_PROBLEM TO SOLVE_. Set down only the lines from the one containing "Where should I" through the final line of the entries below, exactly as they stand, with no pictures.
[Opening INFORMATION SHOWN section]
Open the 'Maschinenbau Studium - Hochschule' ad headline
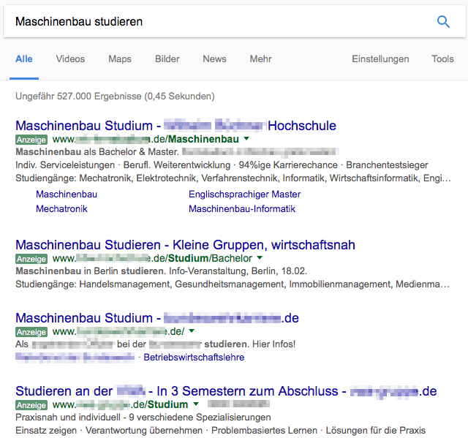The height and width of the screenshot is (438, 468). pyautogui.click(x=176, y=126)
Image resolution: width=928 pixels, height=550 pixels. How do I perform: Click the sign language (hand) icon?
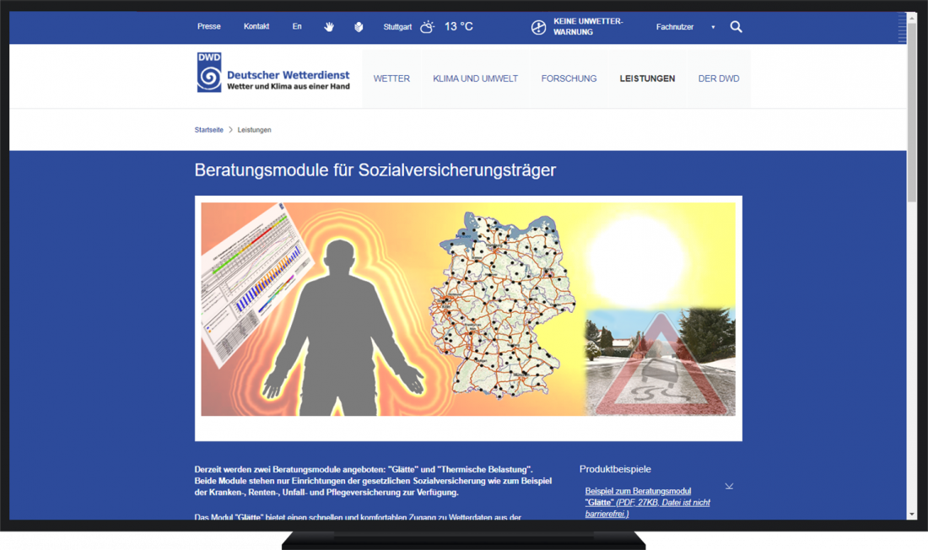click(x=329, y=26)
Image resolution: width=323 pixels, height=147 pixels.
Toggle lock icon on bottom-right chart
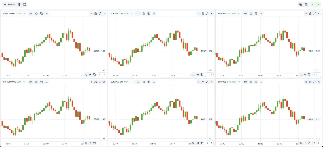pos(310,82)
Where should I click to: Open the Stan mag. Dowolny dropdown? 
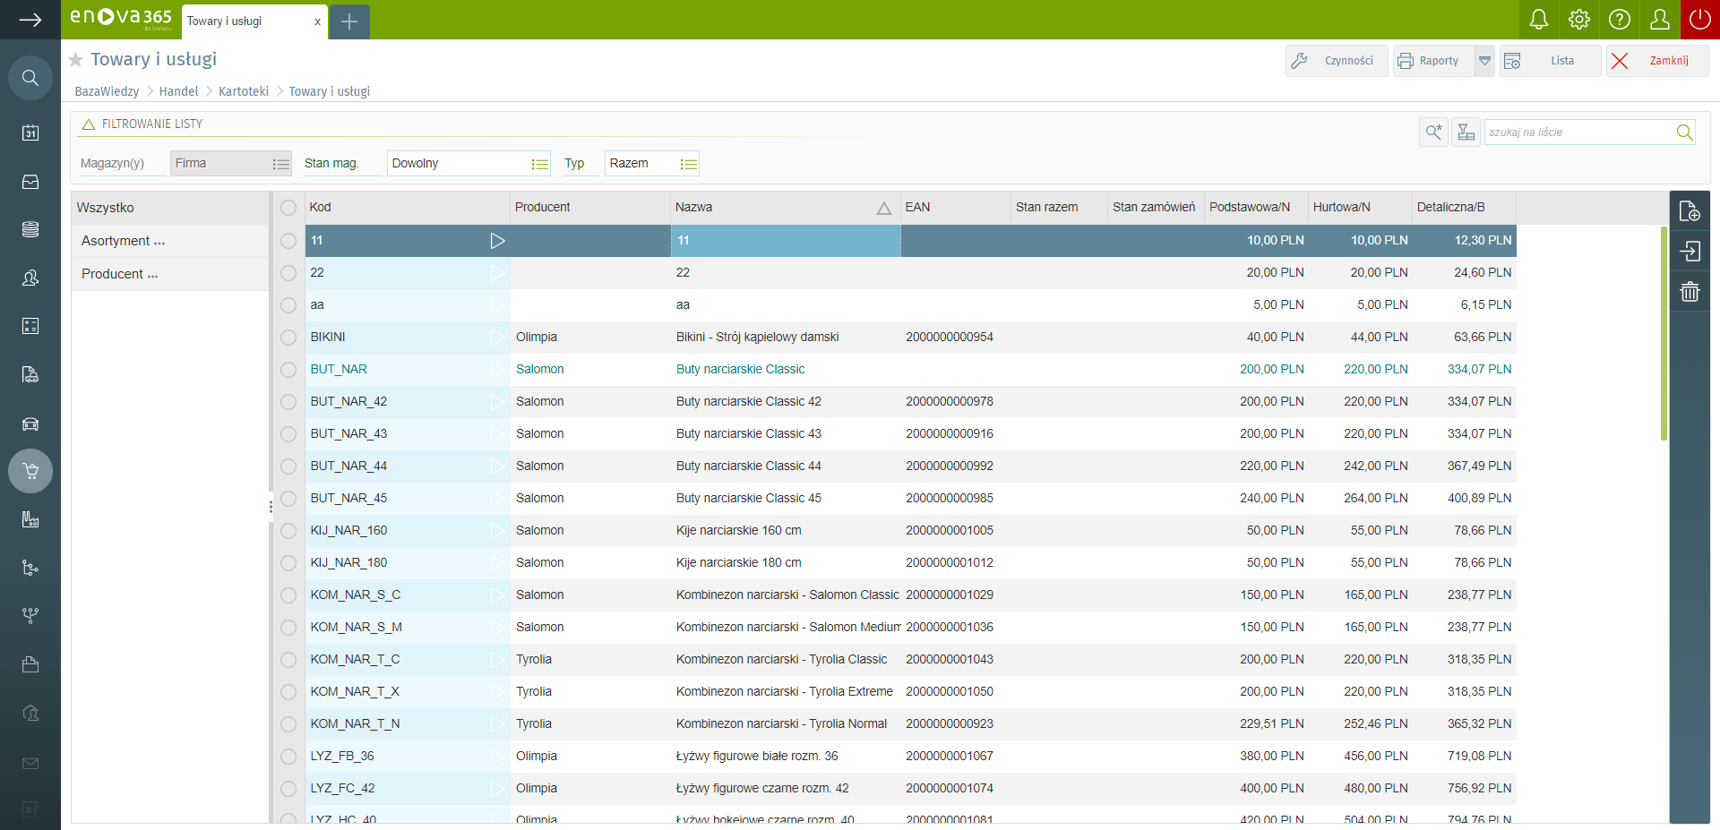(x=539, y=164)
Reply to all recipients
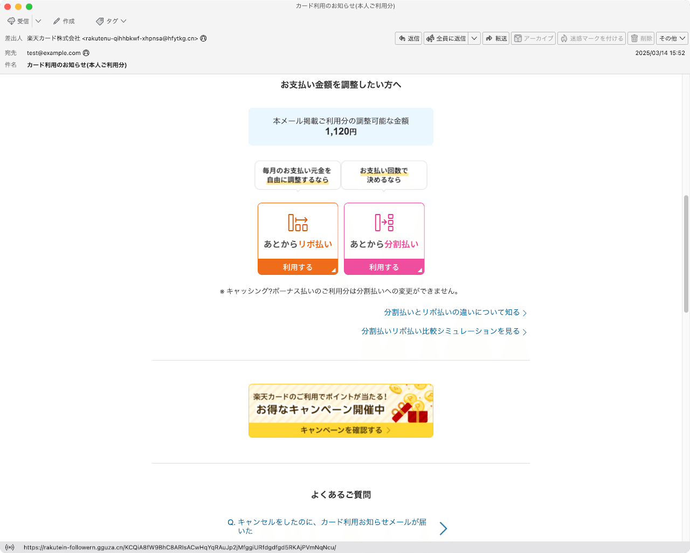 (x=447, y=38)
[Closing INFORMATION SHOWN section]
_RESULT BELOW_.
Where should I click to: Open the Stan mag. Dowolny dropdown? 
(x=539, y=164)
Reply to all recipients
 (x=447, y=38)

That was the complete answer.